◆ **TASK**: Please repeat the rows below with every "How do I perform" switched to "What is the way to" and everything else unchanged. Leave the pictures out.

◆ **DATA SUPPLIED**:
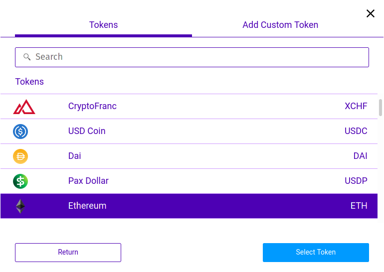Switch to the Tokens tab
The width and height of the screenshot is (384, 272).
pos(103,25)
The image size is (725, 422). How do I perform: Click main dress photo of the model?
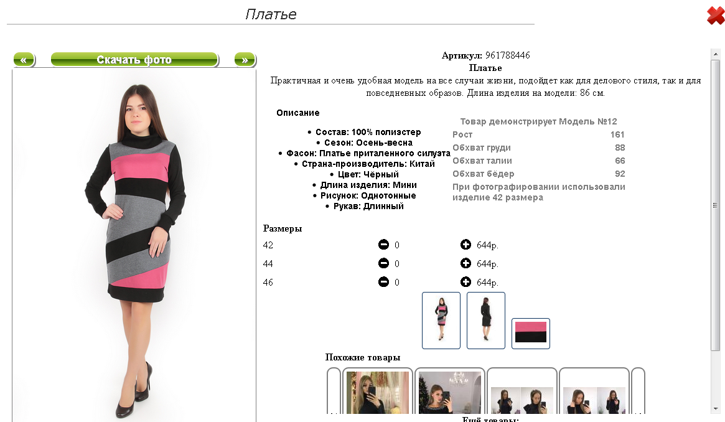(x=134, y=245)
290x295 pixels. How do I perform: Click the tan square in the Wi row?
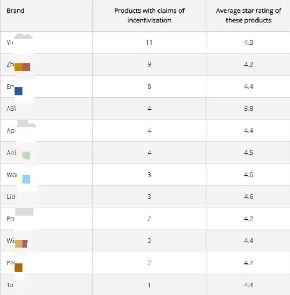(18, 243)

◆ **SOLUTION TO THE EXERCISE**:
Switch to the Tokens tab
The width and height of the screenshot is (384, 272).
pos(103,25)
The image size is (725, 422). What is the way to: Click main dress photo of the model?
(x=134, y=245)
290x295 pixels. What is the way to: Click the tan square in the Wi row?
(18, 243)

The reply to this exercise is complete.